◆ **Aim of the task**
Give back all of the data exactly as written.

◆ **Recorded data**
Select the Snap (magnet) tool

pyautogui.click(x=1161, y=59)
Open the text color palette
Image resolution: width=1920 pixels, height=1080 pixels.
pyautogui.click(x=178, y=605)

◆ **Task result**
Select the Snap (magnet) tool

pyautogui.click(x=1161, y=59)
Open the text color palette
Image resolution: width=1920 pixels, height=1080 pixels.
pyautogui.click(x=178, y=605)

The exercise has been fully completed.